The Pragmatic Scientist

The Pragmatic Programmer [Copyright 2000, Addison Wesley] is a great book and a reliable reference on software engineering that I find myself going back to regularly. The authors, Hunt & Thomas, conclude the book with a List of Tips that summarizes its key ideas

During a recent* trip to the book, I realized that many of the tips in this list have general counterparts that go beyond software development in being valuable lessons for doing science, in general, and computational science, in particular.

So, I have picked, adapted, and generalized those practical tips here (below). I hope for this to be useful to graduate students, postdocs, & other budding scientists.

You and your science
  • Care About Your Craft: Why spend your life doing your project(s) unless you care about doing it well?
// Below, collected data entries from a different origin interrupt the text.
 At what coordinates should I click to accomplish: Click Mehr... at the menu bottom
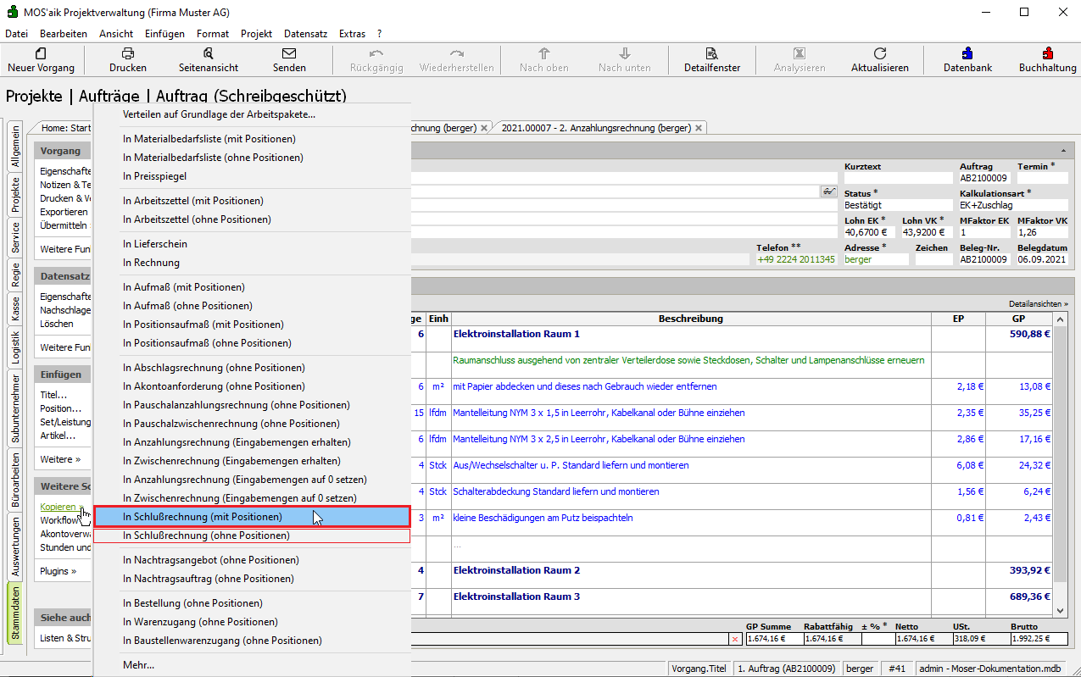tap(139, 665)
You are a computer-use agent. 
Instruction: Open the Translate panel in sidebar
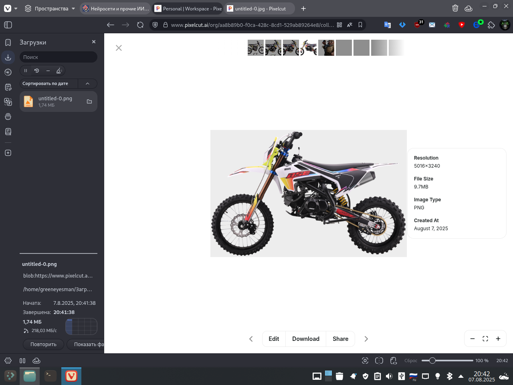8,102
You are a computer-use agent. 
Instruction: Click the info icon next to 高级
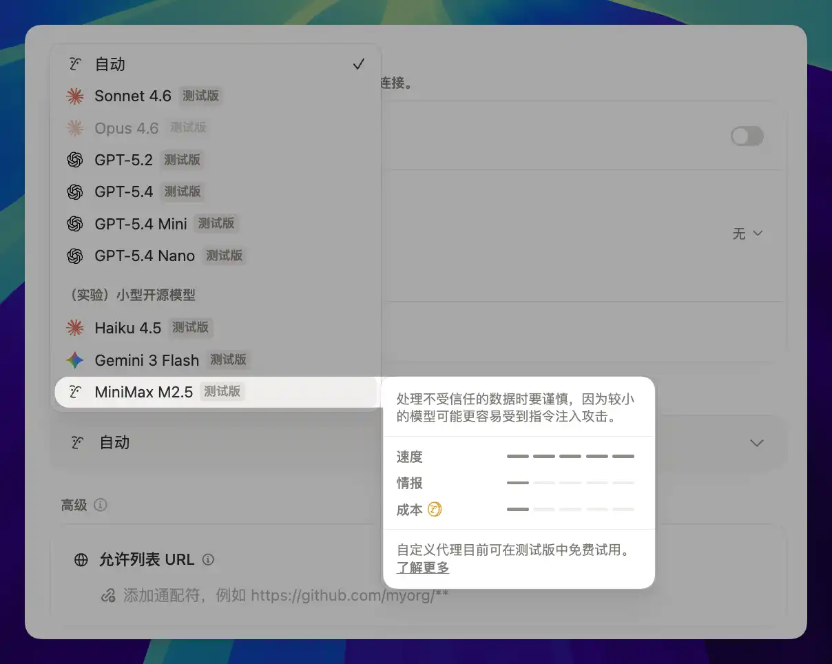pyautogui.click(x=101, y=505)
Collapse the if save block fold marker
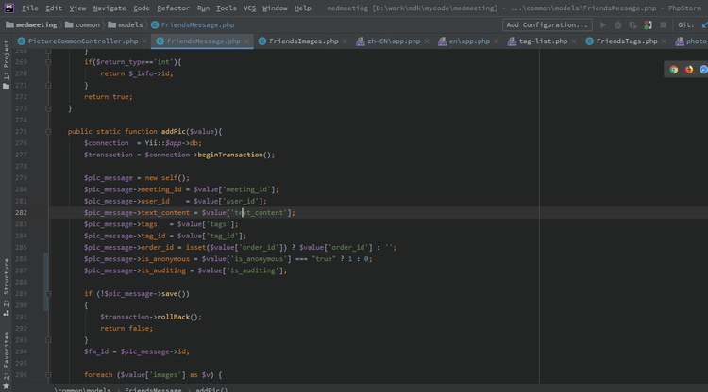 pos(50,293)
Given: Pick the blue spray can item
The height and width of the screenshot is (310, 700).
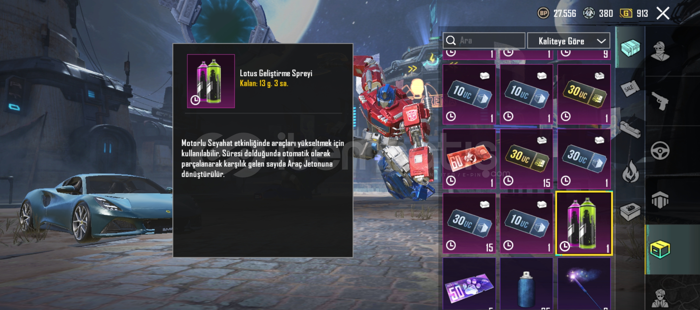Looking at the screenshot, I should click(x=526, y=284).
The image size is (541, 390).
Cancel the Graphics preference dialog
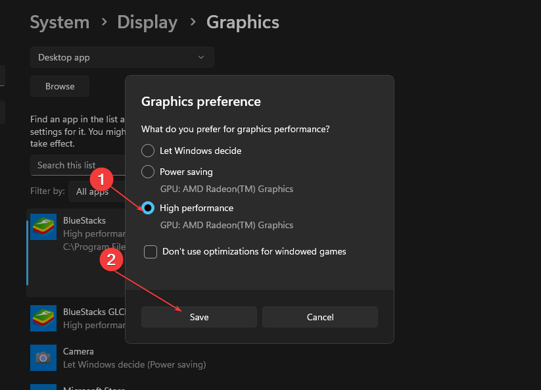(x=319, y=316)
  • Think! About Your Work: Turn off the autopilot and take control. Constantly critique and appraise your work.

  • Remember the Big Picture: Don't get so engrossed in the details that you forget to check what's the goals and impact of your whole project/endeavor.

You and your learning
  • Invest Regularly in Your Knowledge Portfolio: Make learning a habit.

  • Critically Analyze What You Read and Hear: Don't be swayed by high-profile papers, media hype, or current dogma. Analyze information in terms of you and your project.

  • Don't Repeat Yourself: Every piece of knowledge must have a single, unambiguous, authoritative representation within a system.

  • Create and Use a Project Glossary: Create and maintain a single source of all the specific terms and vocabulary for a project.

You and your (computational) scientific practice
  • Explore & Prototype to Fail Fast and Learn: Exploration-and-prototyping is a learning experience. Its value lies not in the code/plots you produce, but in the lessons you learn.

  • Don't Just Think It – Prove It: Don't wring your hand and speculate. Work a small example that reveals, confirms, or eliminates something.

  • Estimate to Avoid Surprises: Plan and estimate before you start. You'll spot potential problems up front. Update your plan frequently as you go.

  • Provide Options, Don't Make Excuses: Instead of excuses, provide options. Don't say it can't be done; explain what can be done.

  • Fix the Problem, Not the Blame: It doesn't really matter whether the mistake is your fault or someone else's. It's still your problem, and it still needs fixing.

  • Design to be Continuously Functional and Testable: Write code that is tractable and testable every step along the way instead of once at the end.

  • Eliminate Effects Between Unrelated Things: Design code and analysis that are self-contained, independent, and have a single, well-defined purpose.

  • Don't Live with Broken Windows: Fix bad designs, wrong decisions, and poor code when you see them.

  • Don't Use Wizard Code You Don't Understand: Wizards can generate reams of code. Make sure you understand all of it before you incorporate it into your project.

  • Don't Think Outside the Box – Find the Box: When faced with an impossible problem, identify the real constraints. Ask yourself: "Does it have to be done this way? Does it have to be done at all?"

  • Don't Be a Slave to Formal Methods: Don't blindly adopt any technique without putting it into the context of your project and your capabilities.

You and your community
  • Be a Catalyst for Change: Share with your peers & colleagues about new ideas, concepts, and software, and help in sustained growth.

  • It's Both What You Say and the Way You Say It: There's no point in having great ideas if you don't communicate them effectively.

  • Make It Easy to Reuse: If your approaches, methods, and code are easy to reuse, people will, both within and beyond the lab.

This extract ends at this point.